#### [DOCUMENT PASSAGE]
☆ ☆ ☆ ☆ ☆

COURT OF APPEALS OF VIRGINIA
Present: Chief Judge Felton, Judges Humphreys and Kelsey
UNPUBLISHED
Argued by teleconference
JOSEPH WILEY
MEMORANDUM OPINION* BY
v. Record No. 1136-12-4 JUDGE D. ARTHUR KELSEY
JULY 9, 2013
COMMONWEALTH OF VIRGINIA
FROM THE CIRCUIT COURT OF ARLINGTON COUNTY
Joanne F. Alper, Judge
Helen Randolph, Assistant Public Defender (Office of the
Public Defender, on briefs), for appellant.
David M. Uberman, Assistant Attorney General (Kenneth T.
Cuccinelli, II, Attorney General, on brief), for appellee.
After the trial court revoked Joseph Wiley’s suspended sentences at his third probation
violation hearing, Wiley requested permission to “say something.” App. at 122. The trial court
explained that it had already ruled and ended the proceeding without hearing further from Wiley.
On appeal, Wiley contends the court violated his right to allocute. He also challenges the
imposition of his suspended sentences as an abuse of discretion. We hold the trial court erred in
neither regard.
I.
In 2007, Wiley pled guilty to felony shoplifting in violation of Code § 18.2-103 and
possession of burglary tools in violation of Code § 18.2-94. The trial court sentenced him to
concurrent terms of three years in prison, of which all but four months were suspended. Within
four months of the sentencing hearing, Wiley was again arrested for felony shoplifting from the
*
Pursuant to Code § 17.1-413, this opinion is not designated for publication.

☆ ☆ ☆ ☆ ☆

#### [GIVEN INFORMATION]
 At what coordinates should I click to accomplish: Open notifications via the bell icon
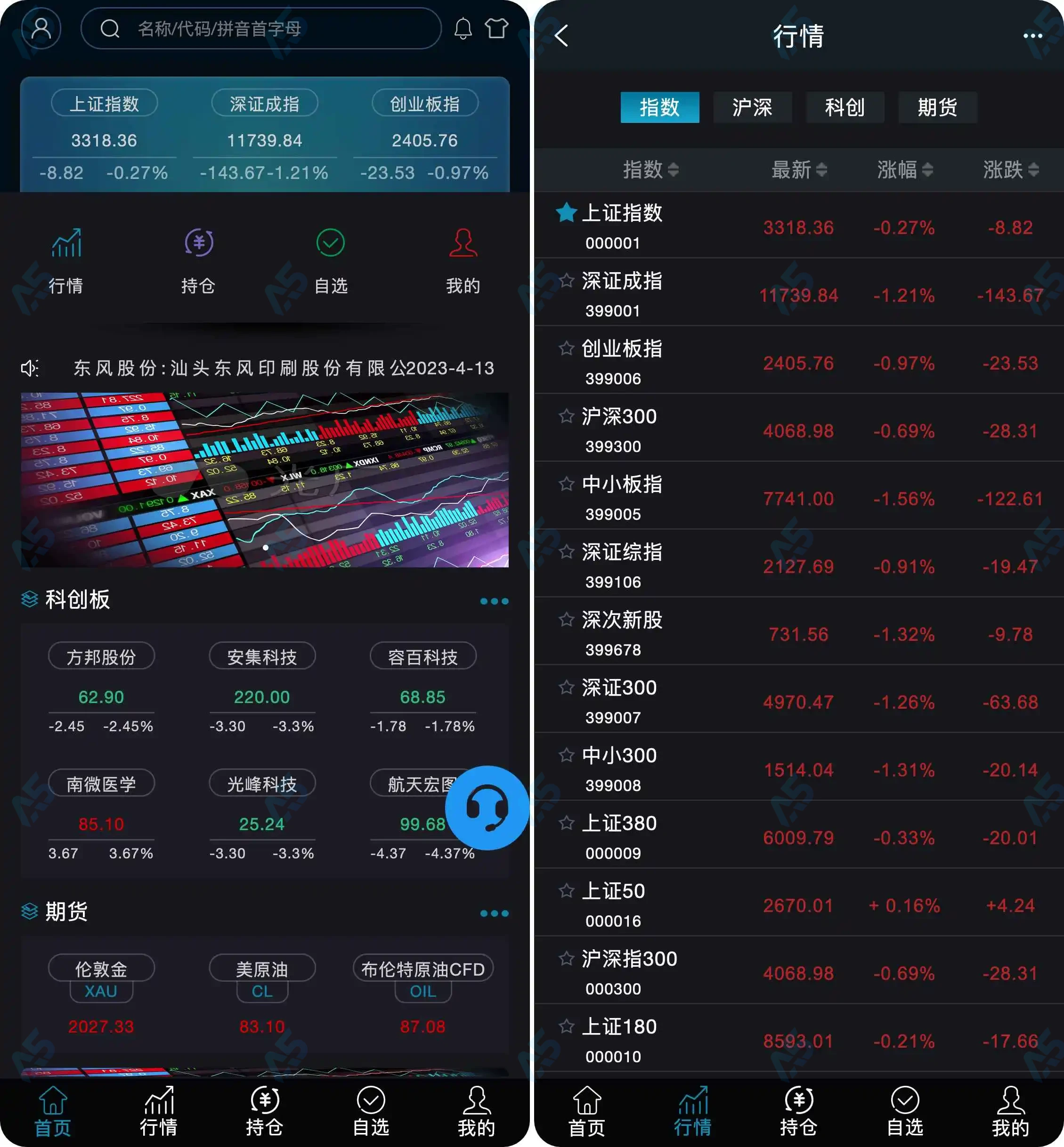pyautogui.click(x=464, y=28)
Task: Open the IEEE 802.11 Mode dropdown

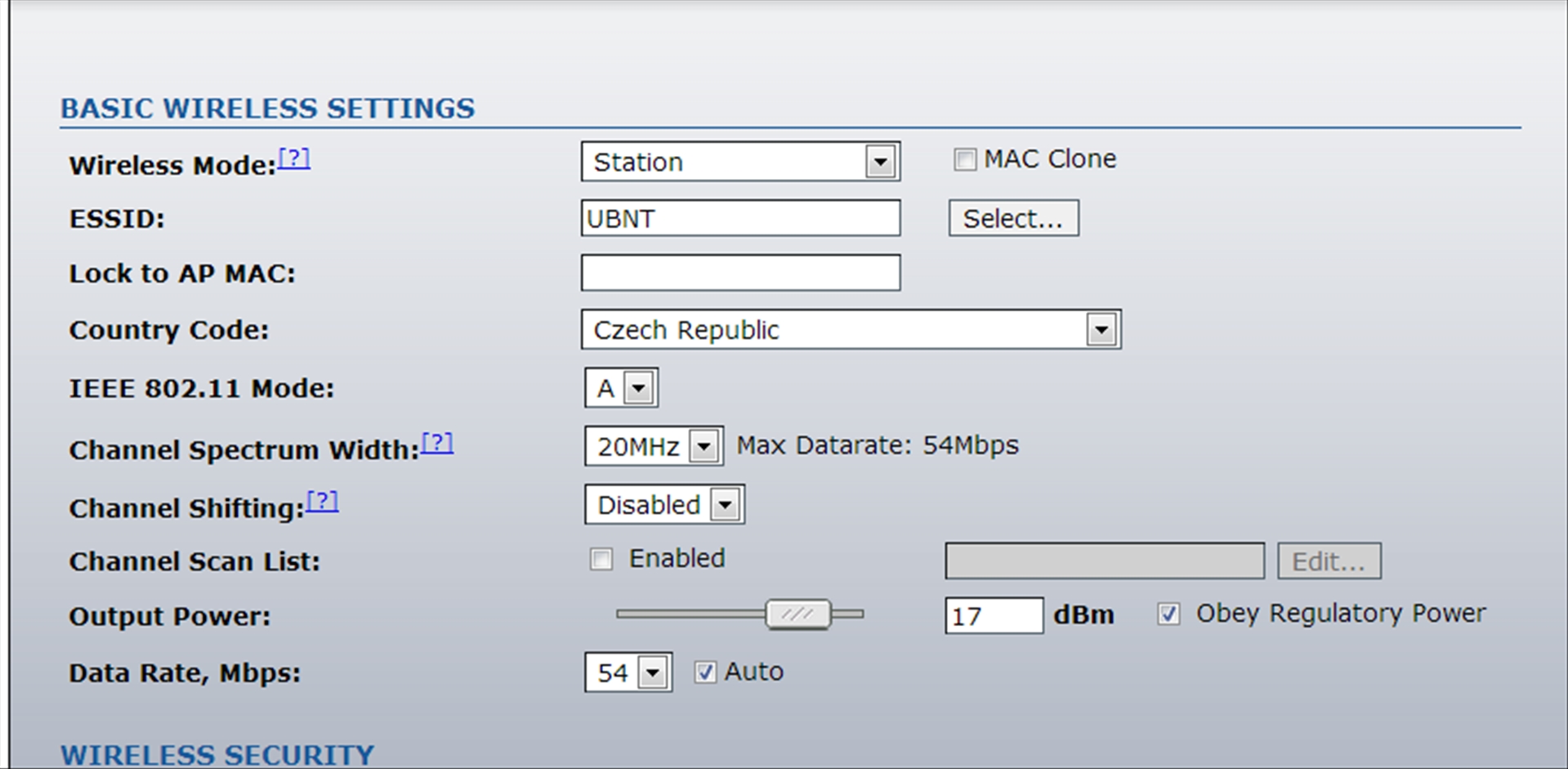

☆ ☆ ☆ ☆ ☆

#### [DO THIS]
Pick up the Virginia Court of Appeals opinion on Joseph Wiley's appeal, shown above, at the point where it stops, and continue it.

#### [ANSWER TO THE TASK]
same store he had previously been convicted of shoplifting from. In 2008, Wiley pled guilty and
the trial court sentenced him to five years with all but twelve months suspended on the new
charge. The court revoked and resuspended the previous sentences imposed in 2007.
In 2010, the trial court found Wiley had violated the terms of his probation by not
keeping in regular contact with his probation officer. At the revocation hearing, the court
engaged Wiley in a lengthy colloquy concerning the court’s expectations. At the end of this
colloquy, the court sought to confirm Wiley’s understanding of his responsibilities:
Court: So you understand -- but let me ask you this, Mr. Wiley:
You do understand once you are released what you need to
do to avoid coming back here?
Wiley: I know exactly what I need to do.
Court: Because one misunderstanding --
Wiley: I know, exactly.
Court: -- but next time, you know --
Wiley: Right.
Court: -- it’s going to be a lot harder.
Wiley: I know, exactly.
Court: Okay. That’s all I need to know.
App. at 106. The trial court then entered an order revoking and resuspending his several terms of
incarceration.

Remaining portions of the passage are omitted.